Over the last few months I’ve been investigating how our team can improve our understanding of our documentation process, and how we might be able to make improvements using principles from Theory of Constraints. I’ve also been reading David Anderson’s book, “Agile Management for Software Engineering.” His book has great diagrams that model a system for understanding its throughput. The diagrams are simple and show each activity in a system, its capacity, as well as loops where rework can occur.
I decided to create a system model of our documentation process using the notation from David Anderson’s book. My goal was for this model to show each activity in the process, its capacity level, and any loops. I also needed it to show where the bottleneck is located.
I began by modeling the workflow of help topics. Our team is involved in other activities besides writing help topics. However, the process for creating help topics is the simplest and best understood part of our process, and it is also where we spend most of our time. This made a good starting point for constructing a system model.
My first pass on the model looked like this:
Each of these activities represents a distinct level of work by one or more people in which value is added to the help topic. When the help topic leaves the copy edit activity at the right, it has realized full value, and throughput is achieved for the system.
Next I added capacity data to each activity. I defined capacity as the maximum amount of throughput from an activity assuming no delays and 100% resource utilization. Therefore capacity is an ideal figure and useful for comparing each activity to see which one is a bottleneck. To get capacity data, I researched historical databases using previous cumulative flow diagrams and data we tracked in Visual Studio Team System. I looked for the maximum capacity numbers and also checked with team members to be sure the numbers were accurate. I came up with the following diagram:
The capacity data in this model shows the maximum number of help topics that flow through any activity over one sprint (about 20 business days). It also reflects our team size of 6 writers and 1 editor. Therefore 6 writers are capable of writing 240 topics while 1 editor is capable of editing 500.
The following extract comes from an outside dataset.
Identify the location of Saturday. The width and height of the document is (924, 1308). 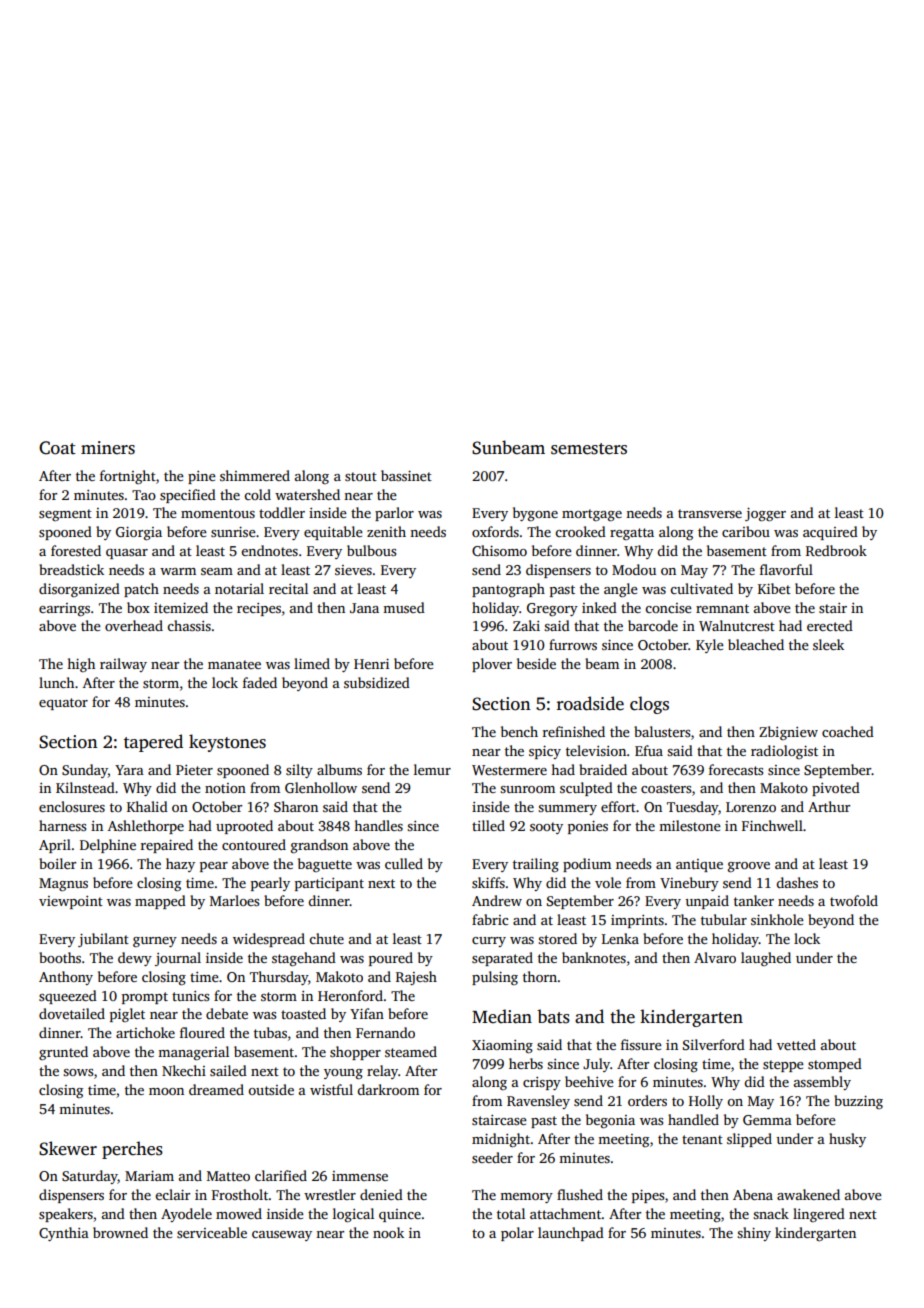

From this new model we now see that writing is a bottleneck. But there is another factor that makes the bottleneck worse. The “Write” activity requires a writer. So do the two “Revise” activities. These unadjusted numbers assume a writer is devoting 100% time to each activity simultaneously, which is obviously impossible.
So I readjusted the numbers to reflect the more typical scenario of a writer spending 70% time writing, 15% time revising edits, and 15% time revising tech review comments. Also, editors spend 70% of their time editing, and 30% copy editing. Technical review is a special case because it involves stakeholders performing the review.
The last adjustment to capacity is to introduce a buffer. Donald Reinertsen points out in his book, “Managing the Design Factory,” that reaching 100% capacity is very difficult and actually results in overloading the system. We’ve found that aiming for 30% of capacity has historically worked to help prevent overloads. So my next step is to reduce the capacity numbers by 30%.
Writing is still the bottleneck in the system. The maximum throughput of help topics over a sprint will only be as much as 117, unless steps are taken to address the bottleneck.
Finally I looked for any loops in the system. There is only one in our system. After technical review, a topic can go back to the writing stage if it was severely off-track and needed considerable revisions.
This loop is of great concern because it goes straight to the bottleneck. Any topics sent back for rework decrease the throughput of the system. Therefore great care should be taken to ensure topics are written right the first time with minimal changes after technical review.
Now that this model is created we have a starting point for understanding our process. We have identified the bottleneck in the system and can take steps to improve it. We also have a high degree of confidence in how much throughput can be achieved over a sprint. Finally I must stress that in any model, it’s important to use as much historical data as possible to keep it accurate. I hope this model and the steps taken to create it are helpful if you are considering constructing a similar model for a system of your own.